<東都大学野球:東洋大3-1中大>◇第5週2日目◇5日◇神宮

 東洋大の左腕・藤岡貴裕投手(3年=桐生一)が中大を1点に抑えて雪辱、勝負を3回戦に持ち込んだ。リーグ記録が残る1950年以降で初となる4試合連続完封こそ逃したものの、4連続完投で今季4連勝を飾った。4安打、8奪三振で126球を投げ抜いた。

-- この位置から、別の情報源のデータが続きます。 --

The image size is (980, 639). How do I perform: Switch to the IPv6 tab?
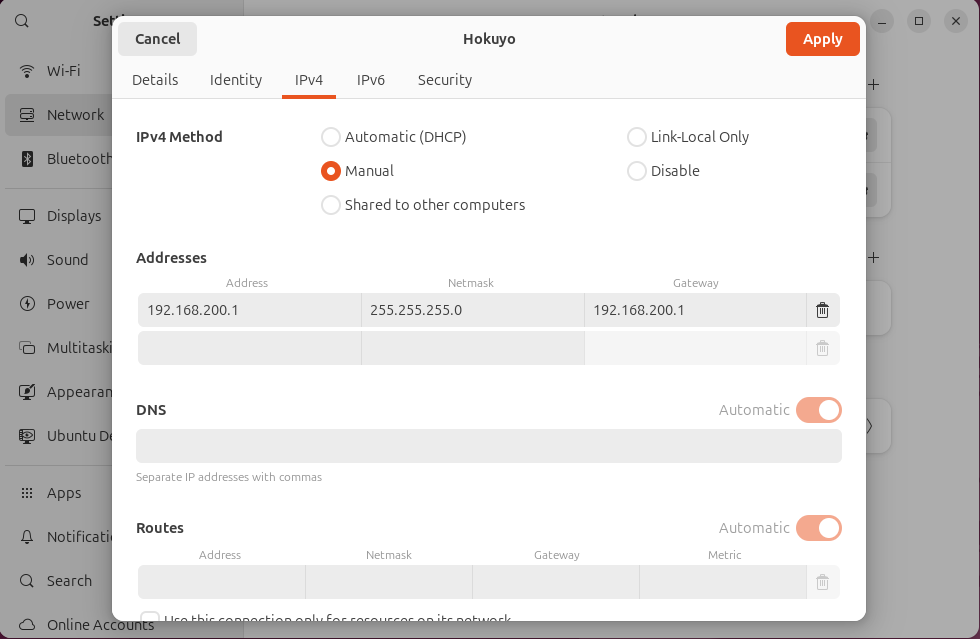coord(371,80)
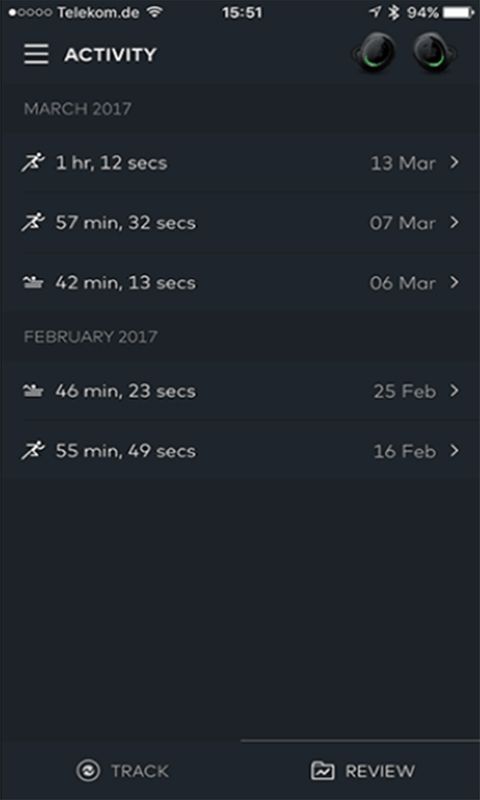Tap the swimming icon for 06 Mar
480x800 pixels.
point(33,283)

 あと1イニングだった。9回1死二、三塁。東洋大・藤岡がここを切り抜ければ、4試合連続完封のはずだった。6番打者の打球はゴロで三遊間へ。三塁手が好捕したが、一塁に送球して生還を許してしまった。「(記録に)挑戦したかった。でも勝てたんで」。藤岡は勝利を喜びながら、悔しさもにじませた。

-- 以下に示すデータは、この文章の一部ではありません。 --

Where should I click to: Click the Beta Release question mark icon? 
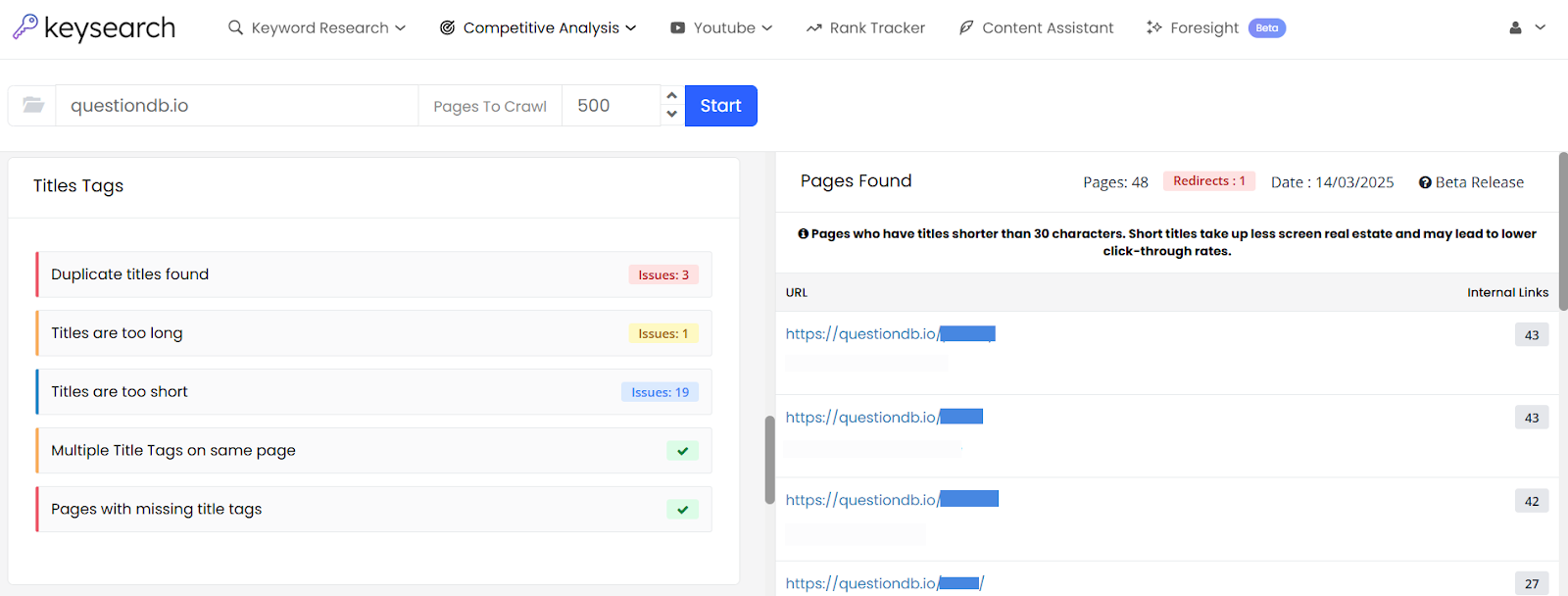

 連続無失点は39イニングで止まり、松沼雅之(東洋大)の持つリーグ記録56回2/3への挑戦権も失った。それでも4連続完投で、連敗を阻止した。「走者を出してから強気で行った。死球でもいいと」。最速148キロで死球は3つ。4回無死二塁で4番井上晴哉(3年=崇徳)を迎えたときには速球を5球続け、143キロで三振に仕留めた。

 ネット裏スカウトは「来年の目玉選手」(阪神菊地東日本統括)と高く評価する。そんな3年生は「また(記録を)狙いたいが、まずは勝ちにこだわりたい」と、2季ぶりとなる優勝に目を向けた。